I noticed that my question had been sidestepped. “I asked who made the virus, the one that was released, out of admiration.”
“Isn’t it just like the one that you and Dr. Peixoto designed?” Tavis said. He looked at her as if she understood a subtext. She showed no reaction, not even annoyance. Perhaps she knew too much, including why he wanted to avoid the answer. I hoped my observation was wrong, but my heart was plummeting.
“It’s almost like the one we designed,” I said. She had provided a lot of ideas for it. Had she known what was about to be released? Suddenly something made sense: If the Prez’s plan failed, someone would have to take the blame, and the guilt could be heaped on Peng, who was already an ignominious DNA tinkerer. (Was that paranoia? Again, I hoped so, but my heart continued to plummet.)
“So the attenuated virus that was released is even better,” Tavis said defensively.
“It’s meant to confer immunity,” I said, not answering his assertion. Retaliation felt sweet. “How quickly would immunity take effect?”
“Are you suggesting that…” began Node 4, a quick-witted woman named Professor Wicker. Her frown finished the sentence. Many vaccines took days, even weeks to produce antibodies. I’d already calculated that this viral vaccine, with its efficient design, would work immediately, but I wanted people to worry. No one besides myself had been sufficiently terrified throughout this entire process.
For a long moment, no one spoke.
“This will be an easy question to answer,” I said, “by examining people who’ve been infected. I think it should be the first question for deciding how the two viruses are interacting out in the wild.”
“We really need to know what’s happening,” Vita said.
I had other, more important questions, and the data would answer them, so I agreed wholeheartedly. The question of how they interacted mattered most immediately to our task of saving lives. Although I felt certain the attenuated virus, meant to be a vaccine, was working, I could be very wrong. We split up assignments and returned to our workstations, and I propped my door open with a wastebasket, a statement about my availability as much as about my need to be part of a real-life greater whole after too much solitary confinement.
Thus we began to examine data from live and dead human beings like Roman augurs scrutinizing the entrails of animals sacrificed to the gods: lung, nasal cavity, throat, sputum, and even a little blood—but unlike the Romans, we couldn’t keep sacrificing offerings until one gave us the answer we sought. Dum spiro, spero, the Romans had punned. While I breathe I hope. We needed to do our part to keep people breathing, and suddenly I thought of a fast, obvious shortcut to the complex research.
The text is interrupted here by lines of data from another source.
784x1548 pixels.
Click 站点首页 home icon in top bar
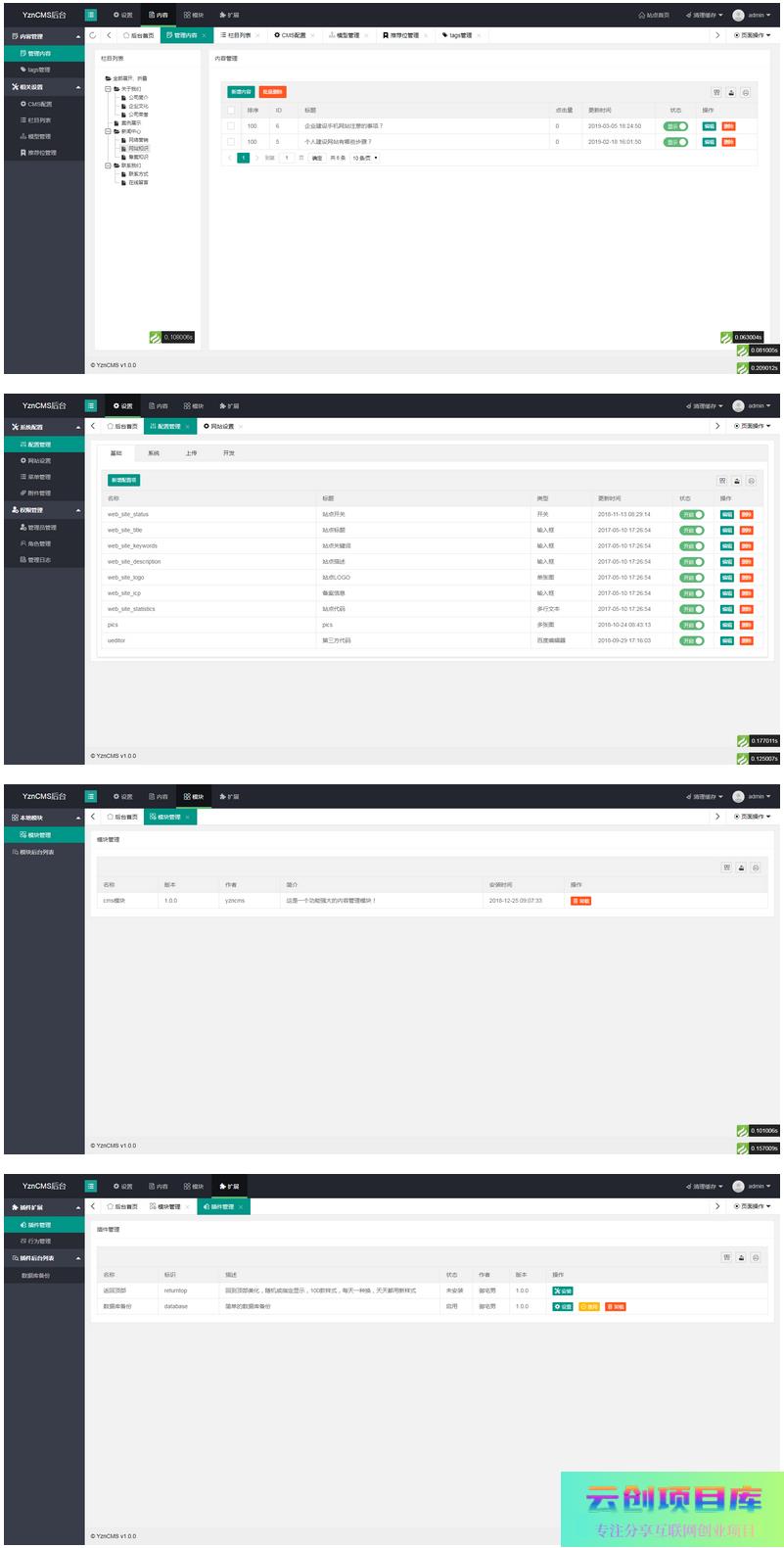click(654, 16)
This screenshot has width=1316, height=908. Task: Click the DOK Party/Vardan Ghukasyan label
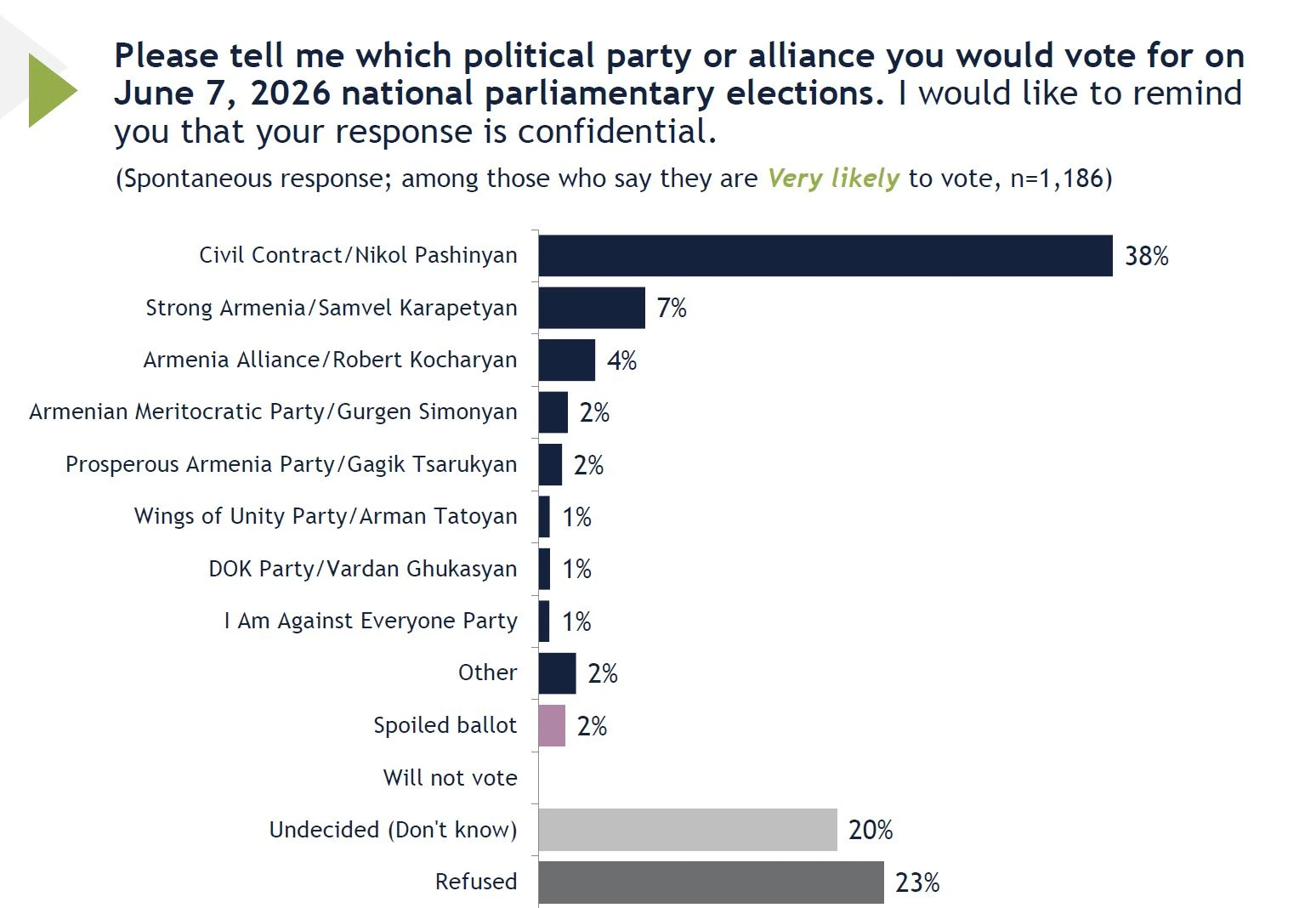coord(363,569)
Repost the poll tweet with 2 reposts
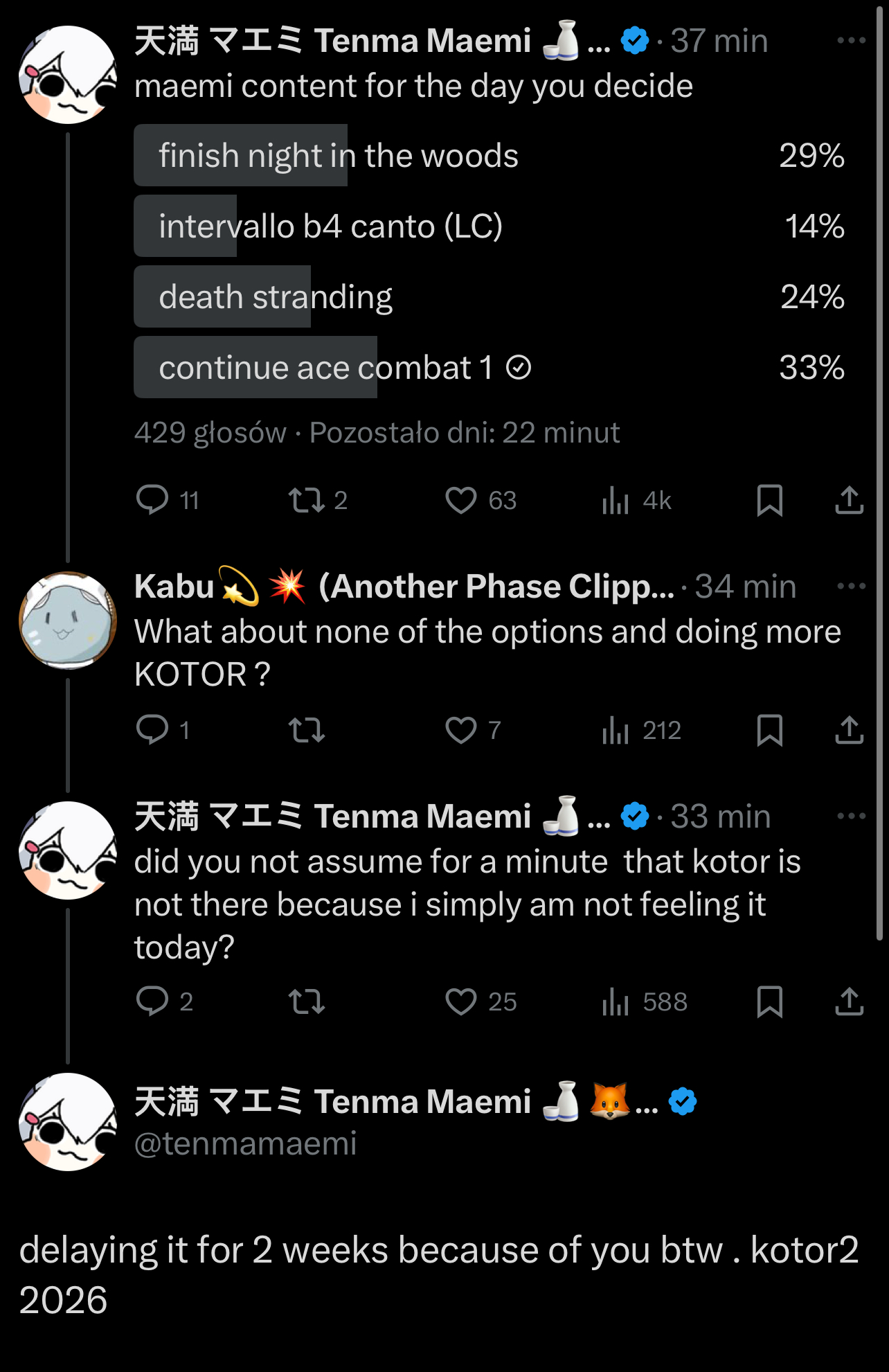Screen dimensions: 889x1372 [x=307, y=500]
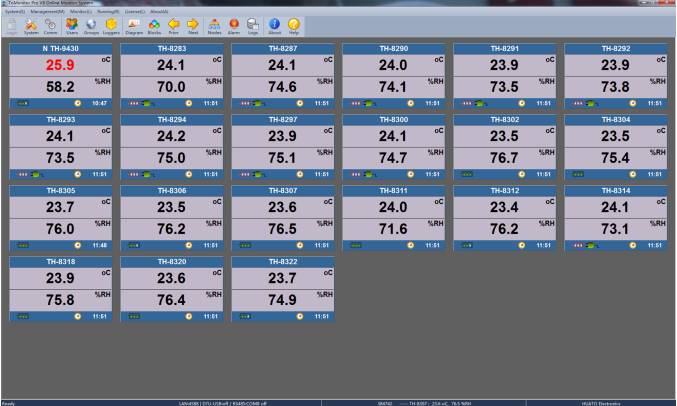Go to Next page arrow

point(192,25)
Avril struggled against the too-tight clamp on her arm as the centaur dragged her from the lake. She fought to regain her footing, but it pulled her too fast, and her legs banged into trees and rocks at the lakeshore. And through it all, she screamed.
“You killed Drew! I know there’s a human controlling this. Listen to me. People are dying, and you’re killing them. How can you do this?”
She suspected no one was actually listening. A centaur could be as autonomous as a car, just with better software and even better legal protections. If an autonomous police robot hurt or killed someone, by law no one was responsible. The murder wouldn’t matter.